Home-based parenting practices fill some gaps. Research by Penn State finds that parent-child reading and learning activities are critical for a child’s development during preschool. Fostering a positive learning environment at home is essential for babies to be healthy and successful later in life, yet many do not receive the support they need to maximize these opportunities for early brain development. Therefore, it is crucial that families and caretakers are fully equipped to help children learn in their earliest years.

 

Thankfully, the philanthropic community can help. Check out our first edition of, “Good Ideas for the Taking” to get started!

 

Minimal Effort: Increase Awareness

 

  • Before taking action in the community, start from the inside. Ensure that your company or foundation offers benefits, support groups, lunch-and-learns and mentorship opportunities for employee-parents.
  • Next, find out who is working in early education in your backyard using this handy tool and consider starting your conversation with these questions:
    • What populations do you mainly serve? (demographics and geography)
    • What programs and services do you currently provide? Which ones are needed most by your customers/clients?
    • What is the first item on your wish list?
    • How can people get involved?
  • If your community is well-resourced but people don’t know about it, use your platform to spread awareness (social media, website, physical space).
    • Elevate free resources like Vroom, an easy-to-use app with a library of over 1,000 brain-building activities for babies.
  • Get involved with the Think Babiesnational campaign to make babies a national priority. Engage with your employees, customers and community through awareness and social media campaigns.

 

Some Effort: Build Community

 

  • “Adopt” a local early education center and make sure each child has the resources they need to succeed, like books, toys and sensory kits.
    • Promote literacy by creating a free subscription service that sends educational books to children in their most critical years, or fund an existing program like Imagination Library and PJ Library in your area.
  • Partner with a local hospital to make sure every newborn goes home with a free toolkit that helps parents start early education at home.
  • Promote employee volunteerism in local early education programs by offering paid-volunteer hours as a benefit.

 

Significant Effort: Create an Ecosystem

 

  • Empower caregivers!

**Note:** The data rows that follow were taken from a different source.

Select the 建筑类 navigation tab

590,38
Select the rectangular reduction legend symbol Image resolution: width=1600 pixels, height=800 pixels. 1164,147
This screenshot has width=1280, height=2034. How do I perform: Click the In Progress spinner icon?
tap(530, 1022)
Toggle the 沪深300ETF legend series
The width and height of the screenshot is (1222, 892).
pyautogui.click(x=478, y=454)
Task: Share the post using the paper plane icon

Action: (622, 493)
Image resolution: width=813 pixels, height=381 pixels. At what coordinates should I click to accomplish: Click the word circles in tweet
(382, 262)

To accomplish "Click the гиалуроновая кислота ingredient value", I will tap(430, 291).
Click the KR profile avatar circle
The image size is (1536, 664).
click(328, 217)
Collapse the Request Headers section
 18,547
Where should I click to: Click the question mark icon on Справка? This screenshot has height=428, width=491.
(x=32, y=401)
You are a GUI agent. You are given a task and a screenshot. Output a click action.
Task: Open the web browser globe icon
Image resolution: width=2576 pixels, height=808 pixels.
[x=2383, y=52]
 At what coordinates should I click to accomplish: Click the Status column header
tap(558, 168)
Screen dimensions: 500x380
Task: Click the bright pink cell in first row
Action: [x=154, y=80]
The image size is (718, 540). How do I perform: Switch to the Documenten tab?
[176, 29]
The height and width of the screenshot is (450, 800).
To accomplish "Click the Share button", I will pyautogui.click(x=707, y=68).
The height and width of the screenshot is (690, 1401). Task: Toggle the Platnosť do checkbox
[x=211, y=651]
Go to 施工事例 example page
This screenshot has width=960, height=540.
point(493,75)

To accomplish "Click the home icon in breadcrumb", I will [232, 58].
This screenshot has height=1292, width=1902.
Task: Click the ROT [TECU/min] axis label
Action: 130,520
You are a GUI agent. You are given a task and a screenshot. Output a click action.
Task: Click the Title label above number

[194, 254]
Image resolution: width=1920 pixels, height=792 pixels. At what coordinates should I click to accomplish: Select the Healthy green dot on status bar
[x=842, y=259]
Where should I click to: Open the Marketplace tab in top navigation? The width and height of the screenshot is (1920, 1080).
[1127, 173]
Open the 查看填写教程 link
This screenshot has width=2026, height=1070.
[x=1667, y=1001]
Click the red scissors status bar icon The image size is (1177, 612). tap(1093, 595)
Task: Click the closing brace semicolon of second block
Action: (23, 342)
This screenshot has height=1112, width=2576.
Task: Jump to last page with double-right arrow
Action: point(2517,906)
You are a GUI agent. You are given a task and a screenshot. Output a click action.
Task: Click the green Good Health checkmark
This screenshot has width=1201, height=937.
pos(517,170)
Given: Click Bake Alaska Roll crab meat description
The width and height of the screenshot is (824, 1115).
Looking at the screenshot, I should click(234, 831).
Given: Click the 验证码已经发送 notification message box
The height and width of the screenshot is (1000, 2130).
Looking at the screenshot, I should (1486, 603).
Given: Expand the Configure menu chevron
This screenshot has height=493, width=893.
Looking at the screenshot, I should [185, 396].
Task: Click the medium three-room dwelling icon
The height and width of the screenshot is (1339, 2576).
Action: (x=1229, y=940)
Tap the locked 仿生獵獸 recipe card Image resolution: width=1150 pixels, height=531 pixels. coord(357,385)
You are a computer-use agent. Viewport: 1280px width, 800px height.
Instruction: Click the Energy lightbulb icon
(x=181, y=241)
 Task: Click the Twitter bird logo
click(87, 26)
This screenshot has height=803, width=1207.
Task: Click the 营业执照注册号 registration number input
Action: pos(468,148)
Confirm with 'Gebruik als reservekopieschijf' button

Find out who cares for children in your community. Are they grandparents? Older siblings? Sponsor parenting classes that support caregivers with tools and resources (offering daycare and snacks of course!). Reach more people by hosting at informal community gathering spaces like religious centers, restaurants and grocery stores.
  • Become a private partner to help develop a new early education center in your community.
    • Look for evidence-based models like Educare.
  • Become a champion of early education and encourage other foundations and businesses to get involved. Host a roundtable with public and private partners and lead efforts to improve access to early childhood education in your community.